Day of the Dead (or Dia de Muertos) is the Mexican holiday celebrated from midnight 31st October to 2nd November to remember & honour friends & family who have passed away. 

Ofrendas (alters) are built across Mexico and are said to guide the spirits of the dead back to Earth to visit the friends & families they left behind. Ofrendas are set up in plazas across Mexico & families set them up on graves of their loved ones or in their homes.  Friends & family gather together to bring offerings of sugar skulls, marigolds, food & drinks while singing songs, playing games, drinking, chatting & telling stories.

Experience Dia de Muertos:

Mexico City & Mixquic – this urban modern city is home to some of the most elaborate alters, set up at museums & plazas across the city. An alter compeition is held at Zócalo (Main Square). Hidden within the city is the small town of Mixquic where more traditional, rural celebrations are held. A candlelit procession carries a coffin with a cardboard skeleton to the town’s graveyard where families gather to celebrate.

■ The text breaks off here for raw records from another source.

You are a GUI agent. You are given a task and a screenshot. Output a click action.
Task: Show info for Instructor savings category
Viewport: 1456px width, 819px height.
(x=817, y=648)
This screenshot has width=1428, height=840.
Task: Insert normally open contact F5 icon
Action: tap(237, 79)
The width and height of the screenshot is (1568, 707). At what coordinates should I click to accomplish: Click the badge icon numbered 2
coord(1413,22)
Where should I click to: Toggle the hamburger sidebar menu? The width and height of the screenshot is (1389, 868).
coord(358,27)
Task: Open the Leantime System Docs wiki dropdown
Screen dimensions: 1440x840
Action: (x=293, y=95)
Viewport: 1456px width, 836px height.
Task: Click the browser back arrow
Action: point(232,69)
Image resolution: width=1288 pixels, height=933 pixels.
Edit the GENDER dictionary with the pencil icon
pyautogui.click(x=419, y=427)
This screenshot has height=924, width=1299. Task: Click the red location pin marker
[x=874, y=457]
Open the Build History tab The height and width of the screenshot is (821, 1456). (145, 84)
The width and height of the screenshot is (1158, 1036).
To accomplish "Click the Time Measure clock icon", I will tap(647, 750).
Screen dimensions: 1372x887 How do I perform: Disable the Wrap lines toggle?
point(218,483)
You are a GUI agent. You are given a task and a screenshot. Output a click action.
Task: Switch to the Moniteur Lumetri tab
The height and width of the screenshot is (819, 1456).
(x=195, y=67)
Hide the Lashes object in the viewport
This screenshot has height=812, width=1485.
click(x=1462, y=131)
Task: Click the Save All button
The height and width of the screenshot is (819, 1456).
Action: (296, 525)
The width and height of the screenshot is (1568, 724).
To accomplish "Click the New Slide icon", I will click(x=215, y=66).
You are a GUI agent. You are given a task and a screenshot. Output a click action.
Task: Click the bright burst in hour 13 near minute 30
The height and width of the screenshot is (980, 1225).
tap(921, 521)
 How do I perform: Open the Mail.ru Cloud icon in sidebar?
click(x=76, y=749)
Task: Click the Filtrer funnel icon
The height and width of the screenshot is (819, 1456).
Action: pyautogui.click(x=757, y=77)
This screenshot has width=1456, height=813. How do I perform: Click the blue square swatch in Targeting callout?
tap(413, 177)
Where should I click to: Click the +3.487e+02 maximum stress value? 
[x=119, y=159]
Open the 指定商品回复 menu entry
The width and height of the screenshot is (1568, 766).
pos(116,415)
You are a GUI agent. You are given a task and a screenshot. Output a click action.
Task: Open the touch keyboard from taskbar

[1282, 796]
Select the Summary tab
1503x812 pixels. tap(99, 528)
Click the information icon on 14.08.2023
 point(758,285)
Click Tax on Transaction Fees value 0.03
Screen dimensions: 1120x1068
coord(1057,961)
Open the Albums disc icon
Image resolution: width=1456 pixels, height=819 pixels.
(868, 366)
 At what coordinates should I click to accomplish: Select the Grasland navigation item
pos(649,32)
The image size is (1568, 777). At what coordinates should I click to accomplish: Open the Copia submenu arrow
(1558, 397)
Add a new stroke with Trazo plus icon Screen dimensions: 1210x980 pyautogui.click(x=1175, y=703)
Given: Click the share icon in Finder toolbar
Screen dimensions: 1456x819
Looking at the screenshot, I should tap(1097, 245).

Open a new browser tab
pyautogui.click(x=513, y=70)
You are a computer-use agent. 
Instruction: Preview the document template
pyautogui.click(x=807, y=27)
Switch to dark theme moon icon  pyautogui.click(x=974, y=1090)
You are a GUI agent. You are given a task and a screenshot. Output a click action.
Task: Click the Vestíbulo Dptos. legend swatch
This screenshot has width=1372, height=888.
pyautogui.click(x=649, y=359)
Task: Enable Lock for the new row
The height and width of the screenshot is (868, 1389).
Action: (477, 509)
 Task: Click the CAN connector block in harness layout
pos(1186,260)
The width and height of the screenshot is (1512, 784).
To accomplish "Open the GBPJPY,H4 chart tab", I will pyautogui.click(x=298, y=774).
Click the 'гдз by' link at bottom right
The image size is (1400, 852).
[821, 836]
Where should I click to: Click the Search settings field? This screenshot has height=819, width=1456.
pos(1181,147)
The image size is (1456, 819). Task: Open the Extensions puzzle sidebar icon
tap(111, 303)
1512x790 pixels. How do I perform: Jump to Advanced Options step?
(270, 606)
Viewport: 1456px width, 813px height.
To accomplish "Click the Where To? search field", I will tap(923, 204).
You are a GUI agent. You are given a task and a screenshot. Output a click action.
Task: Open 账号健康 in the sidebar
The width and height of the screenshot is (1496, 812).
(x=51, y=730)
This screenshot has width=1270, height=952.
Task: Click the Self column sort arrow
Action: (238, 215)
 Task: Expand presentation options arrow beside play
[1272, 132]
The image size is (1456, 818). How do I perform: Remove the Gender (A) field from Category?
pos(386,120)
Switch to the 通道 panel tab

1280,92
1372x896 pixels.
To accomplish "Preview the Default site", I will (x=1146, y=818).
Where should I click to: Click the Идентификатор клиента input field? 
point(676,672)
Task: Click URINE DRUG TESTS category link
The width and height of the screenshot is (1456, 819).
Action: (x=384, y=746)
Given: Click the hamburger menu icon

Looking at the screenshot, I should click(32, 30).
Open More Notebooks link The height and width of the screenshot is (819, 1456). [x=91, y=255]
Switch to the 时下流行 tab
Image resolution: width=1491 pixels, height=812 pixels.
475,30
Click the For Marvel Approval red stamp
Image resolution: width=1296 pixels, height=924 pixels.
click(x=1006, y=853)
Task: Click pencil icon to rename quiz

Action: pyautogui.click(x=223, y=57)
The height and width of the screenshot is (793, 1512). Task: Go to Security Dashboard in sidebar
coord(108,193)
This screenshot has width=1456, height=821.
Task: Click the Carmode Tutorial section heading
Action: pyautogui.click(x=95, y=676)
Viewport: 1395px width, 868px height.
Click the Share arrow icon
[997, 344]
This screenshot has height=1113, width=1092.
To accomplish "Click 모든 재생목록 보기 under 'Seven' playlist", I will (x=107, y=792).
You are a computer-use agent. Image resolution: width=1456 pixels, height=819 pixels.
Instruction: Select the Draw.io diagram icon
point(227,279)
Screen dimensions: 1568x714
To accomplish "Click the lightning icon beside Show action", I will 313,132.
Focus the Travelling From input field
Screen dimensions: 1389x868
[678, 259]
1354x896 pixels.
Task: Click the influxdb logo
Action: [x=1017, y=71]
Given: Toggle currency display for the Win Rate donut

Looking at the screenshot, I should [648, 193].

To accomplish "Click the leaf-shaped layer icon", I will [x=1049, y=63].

Lake Pátzcuaro – the small streets are bursting with elaborate spiritual & traditional Day of the Dead rituals, processions, music & folk dances. Marigolds & stalls selling sugar skulls & handmade skeleton ornaments line the streets and local fishermen row out to light up the lake with candles as the bells of local cemeteries ring throughout the night inviting spirits to return.

Oaxaca – experience Day of the Dead with colourful marketplaces, vigils in cemeteries and night-time processions called Comparsas.